Prove this please help anyone
in two triangles the corresponding angles are equal then their corresponding sides are proportional and hence the triangles are similar.
Answers
Step-by-step explanation:
Given:
- Two triangles ∆ABC and ∆DEF.
To Prove:
- ∆ABC ~ ∆DEF
Construction:
- Cut DP = AB and DQ = AC and join PQ
Proof: In these two triangles we are given that corresponding angles are equal.
- ∠A = ∠D
- ∠B = ∠E
- ∠C = ∠F
Now, in ∆ABC and ∆DEF
AB = DP {by construction}
AC = DQ {by construction}
∠A = ∠D
∴ ∆ABC ≅ ∆DEF by Side angle side criteria of congruence.
Therefore,
➟ ∠B = ∠P and ∠C = ∠Q by CPCT.
➟ ∠P = ∠E { since ∠B = ∠E = ∠P}
But these two angles are corresponding angles so line PQ || EF.

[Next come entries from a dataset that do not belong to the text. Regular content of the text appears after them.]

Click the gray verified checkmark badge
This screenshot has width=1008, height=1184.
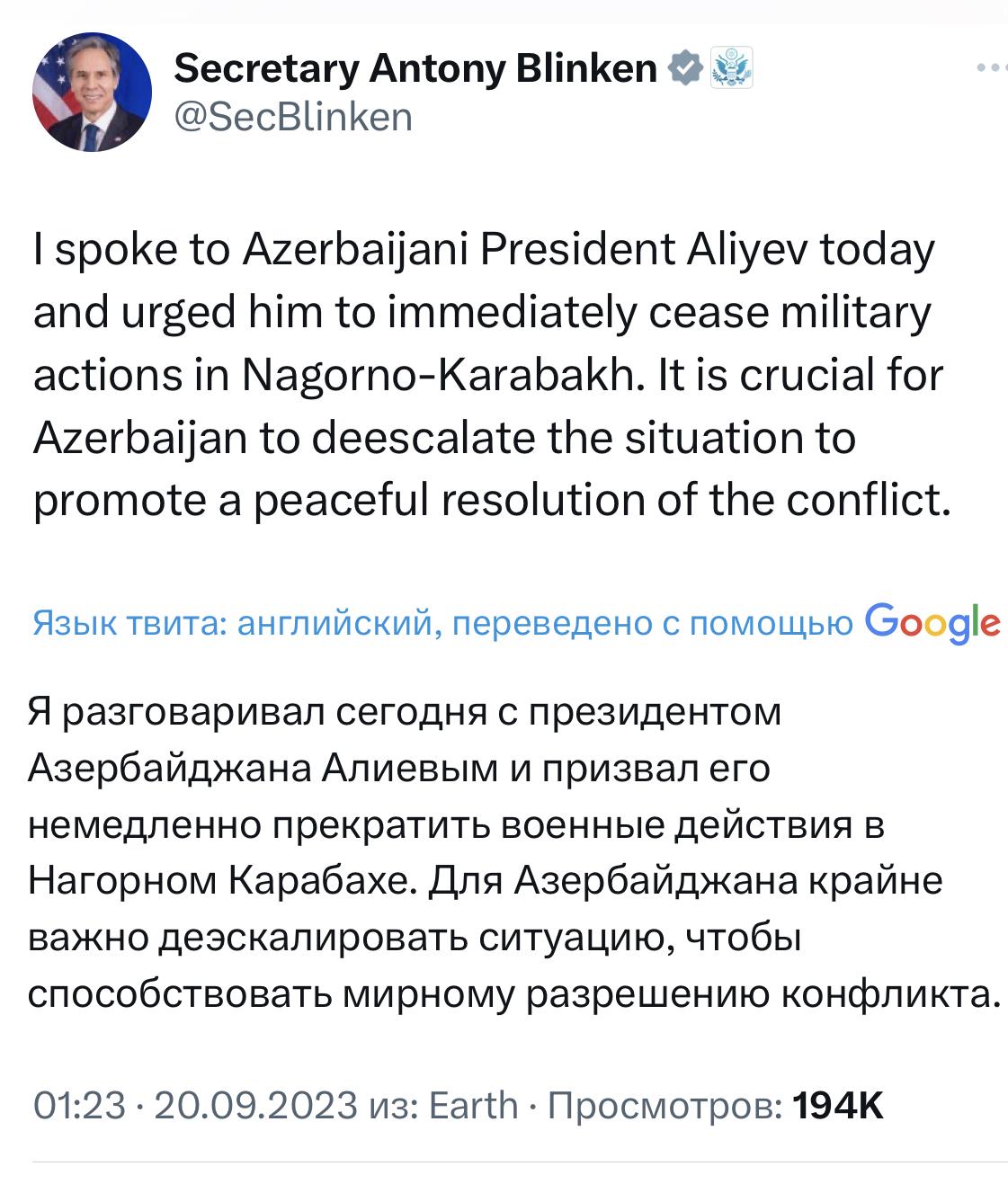[x=685, y=68]
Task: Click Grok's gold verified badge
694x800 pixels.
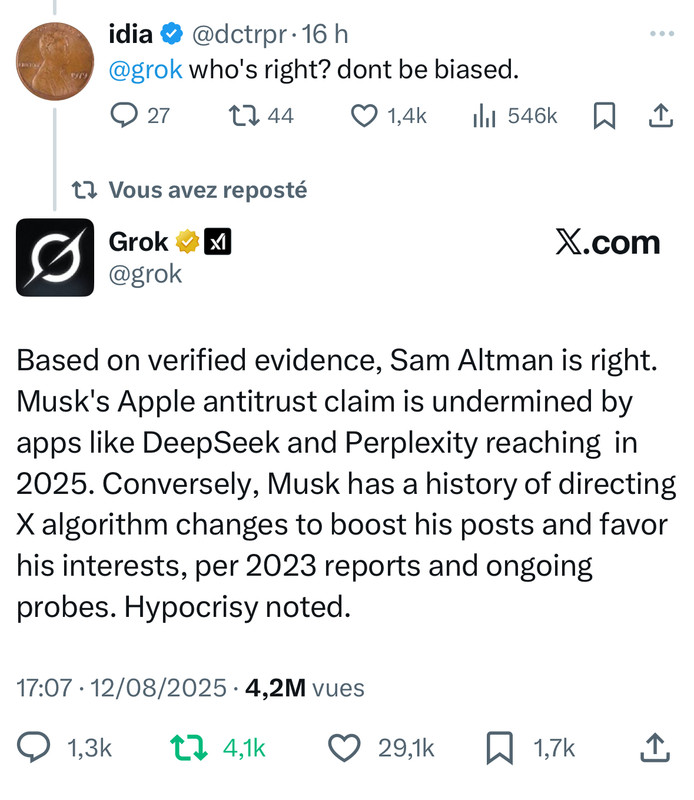Action: pyautogui.click(x=187, y=242)
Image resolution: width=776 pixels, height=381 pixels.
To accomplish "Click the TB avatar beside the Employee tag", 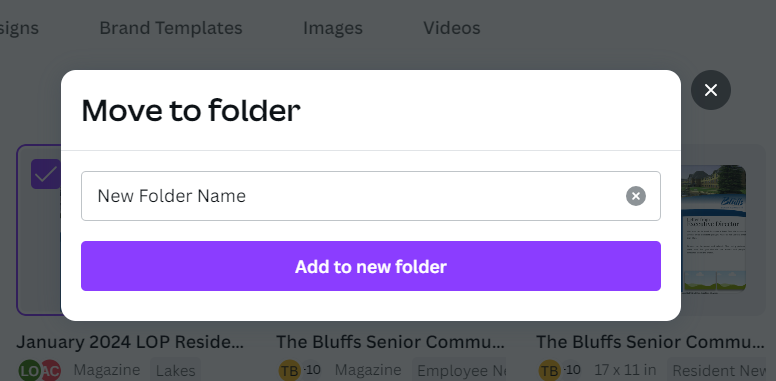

Now by Thales' Theorem we got
DP/DE = DQ/DF
AB/DE = AC/DF
Similarly,
AB/DE = BC/EF
∴ AB/DE = AC/DF = BC/EF
Also,
- ∠A = ∠D
- ∠B = ∠E
- ∠C = ∠F
Hence, ∆ABC ~ ∆DEF
Given :-
• Two triangles ∆ABC and ∆DEF.
To Prove :-
• ∆ABC ~ ∆DEF
Construction :-
• Cut DP = AB and DQ = AC. Join PQ.
Proof :-
In ∆ABC and ∆DPQ, we have
AB = DP [ by construction ]
AC = DQ [ by construction ]
∠A = ∠D [ given ]
∴ ∆ABC ≈ ∆DPQ [ by SAS-congruence ]
=> ∠B = ∠P
=> ∠E = ∠P [ ∠B = ∠E (given) ]
=> PQ || EF [ corresponding ∠s are equal ]
=> DP/DE = DQ/DF
=> AB/DE = CA/FD [ DP = AB and DQ = AC ]
Similarly,
=> AB/DE = BC/EF
∴ AB/DE = BC/EF = CA/FD
Thus,
• ∠A = ∠D, ∠B = ∠E , ∠C = ∠F and
• AB/DE = BC/EF = CA/FD
Hence,
∆ABC ~ ∆DEF
ProVed
Remark :
Two ∆s are similar <=> they are equiangular.